**REQUIREMENT**
Copy out the entries below word for word, starting at the line containing "This screenshot has height=550, width=932." and ending at the line containing "center [70, 465].", with both of those lines included.

──────── DATA SUPPLIED

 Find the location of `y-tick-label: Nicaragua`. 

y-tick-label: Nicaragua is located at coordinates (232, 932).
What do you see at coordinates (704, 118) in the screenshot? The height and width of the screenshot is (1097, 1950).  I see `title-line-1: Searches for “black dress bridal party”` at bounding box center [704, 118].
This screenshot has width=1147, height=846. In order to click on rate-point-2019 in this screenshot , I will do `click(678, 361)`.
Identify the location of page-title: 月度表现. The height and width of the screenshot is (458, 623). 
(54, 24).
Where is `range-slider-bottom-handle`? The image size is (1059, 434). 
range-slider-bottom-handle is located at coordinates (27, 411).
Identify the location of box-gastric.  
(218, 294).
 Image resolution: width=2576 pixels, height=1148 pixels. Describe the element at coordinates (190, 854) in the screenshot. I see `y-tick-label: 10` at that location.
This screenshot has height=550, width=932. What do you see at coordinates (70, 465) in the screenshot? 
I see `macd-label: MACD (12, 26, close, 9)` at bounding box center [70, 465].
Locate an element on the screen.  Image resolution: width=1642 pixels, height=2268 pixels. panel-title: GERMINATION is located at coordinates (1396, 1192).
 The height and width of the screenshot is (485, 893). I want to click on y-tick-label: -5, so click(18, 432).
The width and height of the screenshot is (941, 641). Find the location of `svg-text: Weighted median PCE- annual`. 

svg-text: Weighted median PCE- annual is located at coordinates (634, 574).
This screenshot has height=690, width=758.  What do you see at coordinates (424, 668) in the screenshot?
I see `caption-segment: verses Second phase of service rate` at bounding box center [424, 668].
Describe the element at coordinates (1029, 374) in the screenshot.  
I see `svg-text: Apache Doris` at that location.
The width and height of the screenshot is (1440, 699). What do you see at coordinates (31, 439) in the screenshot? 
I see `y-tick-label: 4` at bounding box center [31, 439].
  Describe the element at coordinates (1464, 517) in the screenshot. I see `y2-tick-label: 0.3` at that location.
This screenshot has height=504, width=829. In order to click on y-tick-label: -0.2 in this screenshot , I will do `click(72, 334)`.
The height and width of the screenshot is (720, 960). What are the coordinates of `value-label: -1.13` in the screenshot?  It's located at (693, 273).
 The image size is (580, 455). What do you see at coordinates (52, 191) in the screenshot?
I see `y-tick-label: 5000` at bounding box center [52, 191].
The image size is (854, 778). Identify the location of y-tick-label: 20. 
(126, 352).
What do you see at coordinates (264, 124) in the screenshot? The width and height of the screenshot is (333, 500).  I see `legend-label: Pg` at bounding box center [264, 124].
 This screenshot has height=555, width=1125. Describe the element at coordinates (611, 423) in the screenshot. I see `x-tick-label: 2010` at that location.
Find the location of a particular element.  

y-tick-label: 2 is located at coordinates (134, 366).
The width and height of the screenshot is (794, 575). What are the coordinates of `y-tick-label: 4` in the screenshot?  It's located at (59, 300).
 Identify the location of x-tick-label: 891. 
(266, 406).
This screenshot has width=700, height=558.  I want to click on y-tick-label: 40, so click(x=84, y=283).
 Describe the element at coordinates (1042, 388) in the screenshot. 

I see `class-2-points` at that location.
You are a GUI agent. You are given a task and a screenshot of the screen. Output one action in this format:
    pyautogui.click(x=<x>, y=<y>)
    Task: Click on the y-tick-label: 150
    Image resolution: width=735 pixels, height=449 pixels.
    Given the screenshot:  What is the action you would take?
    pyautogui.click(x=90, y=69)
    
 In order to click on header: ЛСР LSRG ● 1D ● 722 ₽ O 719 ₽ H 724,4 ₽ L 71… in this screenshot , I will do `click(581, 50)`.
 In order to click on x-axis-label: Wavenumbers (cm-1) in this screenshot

────────────────

**RESULT BELOW**
This screenshot has height=550, width=932. What do you see at coordinates (70, 465) in the screenshot? 
I see `macd-label: MACD (12, 26, close, 9)` at bounding box center [70, 465].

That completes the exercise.